We are pleased to announce this special event on Tuesday, August 27th, 2013 from 13:00 to 14:30.
Be aware that this Roundtable will mainly overlap with the lunch break, so interested people may want to make arrangements in advance to have some "walking" lunch before: neither food nor drinks are allowed in the Amphithéâtre.
Panel Discussion Participants
- Chairman: Roberto PIERACCINI, Chief Executive Officer, ICSI Berkeley, USA
Roberto Pieraccini is the CEO of the International Computer Science Institute in Berkeley, CA. Prior to that he was the CTO of SpeechCycle, a research manager at IBM T.J. Watson Research and SpeechWorks International, and a member of technical staff at Bell Labs and AT&T Shannon Laboratories. He started his career in the 1980s as a researcher at CSELT, the research laboratories of the Italian telephone company. His research interests range from speech recognition to spoken language understanding and dialog, multimodal interaction, and machine learning. He is a fellow of IEEE and ISCA, a member of the AVIOS board, and a member of the editorial board of several scientific and technology magazines. He is the author of “The Voice in the Machine”, a general-audience book published by MIT Press on the history of “computers that understand speech.”
- Michiel BACCHIANI, Google, USA
Michiel Bacchiani has been active in speech recognition research for about 20 years. He received the Ingenieur (MS) title from the Technische Universiteit Eindhoven in the Netherlands in 1994, a Ph.D. from Boston University in 1999, both in Electrical Engineering. In the early 90s he worked as a research staff member at the Advanced Telecommunications Research (ATR) Laboratory in Japan working on acoustic modeling for ASR and large vocabulary search. In 1999 he joined AT&T Labs -- Research in Florham Park, NJ. At AT&T he built the system that was entered into the DARPA TREC8 competition for spoken document retrieval. In addition, he built the recognition system for the ScanMail voicemail transcription system. His algorithmic work related to these efforts was mainly focused on speaker adaptation and environmental normalization. In 2004 he joined IBM Research in Yorktown Heights, NY where he was responsible for the system that was entered into the TC-STAR competitive evaluations. He has been with Google since 2005. At Google he built up the first acoustic modeling infrastructure used in the speech group. He led the group that built the transcription system underlying the automatic captioning of YouTube videos and the Google Voice voicemail transcription. He currently manages the acoustic modeling group which focuses on novel algorithms and large scale training of the models supporting all Google speech recognition products like the recognition engine underlying Android speech applications.
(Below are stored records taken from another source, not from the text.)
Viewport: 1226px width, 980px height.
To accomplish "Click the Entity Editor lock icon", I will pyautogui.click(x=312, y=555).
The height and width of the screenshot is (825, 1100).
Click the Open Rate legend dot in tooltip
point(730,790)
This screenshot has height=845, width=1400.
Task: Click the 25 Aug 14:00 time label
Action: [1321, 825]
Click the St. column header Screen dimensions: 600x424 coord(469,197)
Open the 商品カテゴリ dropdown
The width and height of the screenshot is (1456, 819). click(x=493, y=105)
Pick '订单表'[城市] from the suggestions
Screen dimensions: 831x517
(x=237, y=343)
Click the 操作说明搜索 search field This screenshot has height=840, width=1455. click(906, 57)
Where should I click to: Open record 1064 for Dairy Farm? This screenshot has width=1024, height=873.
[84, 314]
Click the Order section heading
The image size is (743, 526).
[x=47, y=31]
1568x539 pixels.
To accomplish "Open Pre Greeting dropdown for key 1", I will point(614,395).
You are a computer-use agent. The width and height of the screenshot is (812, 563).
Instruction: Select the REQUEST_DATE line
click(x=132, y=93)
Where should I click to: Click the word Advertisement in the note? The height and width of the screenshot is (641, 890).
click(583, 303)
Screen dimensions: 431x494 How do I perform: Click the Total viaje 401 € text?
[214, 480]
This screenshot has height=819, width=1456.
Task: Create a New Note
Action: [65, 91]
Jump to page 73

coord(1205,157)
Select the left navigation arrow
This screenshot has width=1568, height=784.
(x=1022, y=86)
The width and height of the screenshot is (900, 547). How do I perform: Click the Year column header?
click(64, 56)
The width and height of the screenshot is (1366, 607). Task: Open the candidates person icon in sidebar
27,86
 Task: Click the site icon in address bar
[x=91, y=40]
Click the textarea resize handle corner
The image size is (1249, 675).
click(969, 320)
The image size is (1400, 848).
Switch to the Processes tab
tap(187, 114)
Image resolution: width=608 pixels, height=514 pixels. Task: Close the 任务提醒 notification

- Jérôme R. BELLEGARDA, Apple Inc., USA
JEROME R. BELLAGARDA
Jerome R. Bellegarda is Apple Distinguished Scientist in Human Language Technologies at Apple Inc, Cupertino, California. His general interests span voice-driven man-machine communications, multiple input/output modalities, and multimedia knowledge management. In these areas he has written over 150 publications, and holds more than 50 U.S. and foreign patents. He has served on many international scientific committees, review panels, and advisory boards. In particular, he has worked as Expert Advisor on speech technology for both the National Science Foundation and the European Commission, was Associate Editor for the IEEE Transactions on Audio, Speech and Language Processing, served on the IEEE Signal Processing Society Speech Technical Committee, and is currently an Editorial Board member for both Speech Communication and the ACM Transactions on Speech and Language Processing. He is a Fellow of the IEEE.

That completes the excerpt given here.